** Data provided follows **

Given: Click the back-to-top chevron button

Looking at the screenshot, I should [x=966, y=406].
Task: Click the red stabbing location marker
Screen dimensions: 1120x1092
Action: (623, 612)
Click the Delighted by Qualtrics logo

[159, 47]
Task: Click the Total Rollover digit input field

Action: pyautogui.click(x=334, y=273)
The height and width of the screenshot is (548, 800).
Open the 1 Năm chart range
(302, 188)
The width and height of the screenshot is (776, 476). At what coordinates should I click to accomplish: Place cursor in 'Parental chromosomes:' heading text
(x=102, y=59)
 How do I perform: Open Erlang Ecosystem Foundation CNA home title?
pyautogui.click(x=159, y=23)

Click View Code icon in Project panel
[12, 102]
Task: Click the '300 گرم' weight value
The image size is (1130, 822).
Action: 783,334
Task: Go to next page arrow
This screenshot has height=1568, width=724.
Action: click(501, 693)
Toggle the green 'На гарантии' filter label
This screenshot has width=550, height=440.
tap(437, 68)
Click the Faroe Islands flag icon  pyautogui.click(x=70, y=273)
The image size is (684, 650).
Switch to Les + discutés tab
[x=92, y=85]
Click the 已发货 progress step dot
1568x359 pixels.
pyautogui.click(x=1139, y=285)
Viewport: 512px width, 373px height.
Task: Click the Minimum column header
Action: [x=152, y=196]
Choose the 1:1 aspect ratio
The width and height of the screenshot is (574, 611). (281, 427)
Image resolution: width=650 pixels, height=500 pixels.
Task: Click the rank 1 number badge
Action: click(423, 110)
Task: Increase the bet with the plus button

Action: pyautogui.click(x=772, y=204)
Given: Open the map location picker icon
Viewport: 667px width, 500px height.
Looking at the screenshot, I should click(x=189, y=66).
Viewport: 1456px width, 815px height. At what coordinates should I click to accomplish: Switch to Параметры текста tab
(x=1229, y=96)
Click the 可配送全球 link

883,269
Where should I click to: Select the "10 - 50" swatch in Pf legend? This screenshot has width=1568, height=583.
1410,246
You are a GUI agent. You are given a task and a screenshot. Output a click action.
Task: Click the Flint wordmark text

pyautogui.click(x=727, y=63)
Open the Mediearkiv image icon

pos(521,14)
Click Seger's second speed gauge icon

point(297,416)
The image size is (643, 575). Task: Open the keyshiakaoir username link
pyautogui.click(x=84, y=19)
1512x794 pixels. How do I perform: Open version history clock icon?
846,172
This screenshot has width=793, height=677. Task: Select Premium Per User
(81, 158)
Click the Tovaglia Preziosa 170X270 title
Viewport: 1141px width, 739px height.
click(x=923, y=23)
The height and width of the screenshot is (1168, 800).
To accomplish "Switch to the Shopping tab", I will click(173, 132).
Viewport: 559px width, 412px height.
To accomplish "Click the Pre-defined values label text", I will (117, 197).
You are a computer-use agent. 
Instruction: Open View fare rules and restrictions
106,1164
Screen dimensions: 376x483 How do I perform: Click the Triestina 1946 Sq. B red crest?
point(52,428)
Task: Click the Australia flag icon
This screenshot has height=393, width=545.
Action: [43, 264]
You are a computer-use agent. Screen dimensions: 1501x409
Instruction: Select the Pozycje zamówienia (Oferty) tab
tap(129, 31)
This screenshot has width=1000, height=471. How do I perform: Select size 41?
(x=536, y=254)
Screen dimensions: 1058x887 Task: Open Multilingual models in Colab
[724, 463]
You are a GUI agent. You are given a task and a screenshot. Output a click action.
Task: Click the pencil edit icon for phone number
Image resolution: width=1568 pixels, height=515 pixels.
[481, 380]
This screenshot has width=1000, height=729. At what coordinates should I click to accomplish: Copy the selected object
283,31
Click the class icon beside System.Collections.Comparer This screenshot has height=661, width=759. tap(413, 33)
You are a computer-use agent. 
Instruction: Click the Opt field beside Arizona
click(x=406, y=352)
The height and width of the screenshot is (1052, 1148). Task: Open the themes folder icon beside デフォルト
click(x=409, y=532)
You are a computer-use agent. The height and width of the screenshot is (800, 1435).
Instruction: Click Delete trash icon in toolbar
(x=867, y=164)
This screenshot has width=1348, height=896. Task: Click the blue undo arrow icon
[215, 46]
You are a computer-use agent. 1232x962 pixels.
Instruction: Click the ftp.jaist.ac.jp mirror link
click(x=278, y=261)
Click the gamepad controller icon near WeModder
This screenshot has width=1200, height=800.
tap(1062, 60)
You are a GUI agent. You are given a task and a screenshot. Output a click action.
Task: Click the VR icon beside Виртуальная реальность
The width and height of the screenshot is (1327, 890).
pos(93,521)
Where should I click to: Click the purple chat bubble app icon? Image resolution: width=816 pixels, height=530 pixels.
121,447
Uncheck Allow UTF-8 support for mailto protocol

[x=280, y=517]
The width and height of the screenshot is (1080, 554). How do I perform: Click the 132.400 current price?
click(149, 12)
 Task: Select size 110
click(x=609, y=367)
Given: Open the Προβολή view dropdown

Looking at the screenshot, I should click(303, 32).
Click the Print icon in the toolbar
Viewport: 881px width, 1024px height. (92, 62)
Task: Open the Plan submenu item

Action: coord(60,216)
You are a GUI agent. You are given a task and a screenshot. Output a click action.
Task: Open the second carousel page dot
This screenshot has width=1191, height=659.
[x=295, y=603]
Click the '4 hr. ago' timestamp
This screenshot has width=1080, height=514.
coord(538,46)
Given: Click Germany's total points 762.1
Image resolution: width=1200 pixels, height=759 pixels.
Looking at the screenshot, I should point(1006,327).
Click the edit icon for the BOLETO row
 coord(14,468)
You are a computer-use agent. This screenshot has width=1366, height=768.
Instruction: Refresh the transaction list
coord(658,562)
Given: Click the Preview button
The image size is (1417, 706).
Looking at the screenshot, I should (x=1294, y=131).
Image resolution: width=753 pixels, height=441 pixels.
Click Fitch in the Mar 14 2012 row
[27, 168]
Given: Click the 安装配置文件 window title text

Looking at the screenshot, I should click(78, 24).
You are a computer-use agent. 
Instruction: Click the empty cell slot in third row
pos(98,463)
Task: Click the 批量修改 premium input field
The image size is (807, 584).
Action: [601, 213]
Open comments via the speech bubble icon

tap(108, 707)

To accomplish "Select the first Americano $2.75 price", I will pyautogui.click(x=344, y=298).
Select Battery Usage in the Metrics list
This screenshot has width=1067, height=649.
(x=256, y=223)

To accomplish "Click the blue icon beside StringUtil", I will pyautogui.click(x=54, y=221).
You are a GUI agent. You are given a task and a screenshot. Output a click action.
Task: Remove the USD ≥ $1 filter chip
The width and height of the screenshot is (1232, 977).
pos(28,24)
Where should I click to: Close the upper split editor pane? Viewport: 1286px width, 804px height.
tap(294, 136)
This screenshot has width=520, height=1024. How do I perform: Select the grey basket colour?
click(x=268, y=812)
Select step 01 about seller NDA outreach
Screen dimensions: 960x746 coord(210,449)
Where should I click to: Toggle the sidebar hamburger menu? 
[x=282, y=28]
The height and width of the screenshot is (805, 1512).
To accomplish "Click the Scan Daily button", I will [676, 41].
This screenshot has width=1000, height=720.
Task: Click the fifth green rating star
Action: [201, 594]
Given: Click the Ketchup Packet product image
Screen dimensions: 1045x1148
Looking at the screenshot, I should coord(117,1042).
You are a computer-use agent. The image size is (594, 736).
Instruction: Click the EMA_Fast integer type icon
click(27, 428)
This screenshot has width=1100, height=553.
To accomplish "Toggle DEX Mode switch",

** End of Data provided **

■ Prompt ■
Please give back exactly the lines of this listing beginning at the line with "Task: Open the Plan submenu item" and ending with the line with "Task: Remove the USD ≥ $1 filter chip", both included, and nothing else.

■ Response below ■
Task: Open the Plan submenu item

Action: coord(60,216)
You are a GUI agent. You are given a task and a screenshot. Output a click action.
Task: Open the second carousel page dot
This screenshot has width=1191, height=659.
[x=295, y=603]
Click the '4 hr. ago' timestamp
This screenshot has width=1080, height=514.
coord(538,46)
Given: Click Germany's total points 762.1
Image resolution: width=1200 pixels, height=759 pixels.
Looking at the screenshot, I should point(1006,327).
Click the edit icon for the BOLETO row
 coord(14,468)
You are a computer-use agent. This screenshot has width=1366, height=768.
Instruction: Refresh the transaction list
coord(658,562)
Given: Click the Preview button
The image size is (1417, 706).
Looking at the screenshot, I should (x=1294, y=131).
Image resolution: width=753 pixels, height=441 pixels.
Click Fitch in the Mar 14 2012 row
[27, 168]
Given: Click the 安装配置文件 window title text

Looking at the screenshot, I should click(78, 24).
You are a computer-use agent. 
Instruction: Click the empty cell slot in third row
pos(98,463)
Task: Click the 批量修改 premium input field
The image size is (807, 584).
Action: [601, 213]
Open comments via the speech bubble icon

tap(108, 707)

To accomplish "Select the first Americano $2.75 price", I will pyautogui.click(x=344, y=298).
Select Battery Usage in the Metrics list
This screenshot has width=1067, height=649.
(x=256, y=223)

To accomplish "Click the blue icon beside StringUtil", I will pyautogui.click(x=54, y=221).
You are a GUI agent. You are given a task and a screenshot. Output a click action.
Task: Remove the USD ≥ $1 filter chip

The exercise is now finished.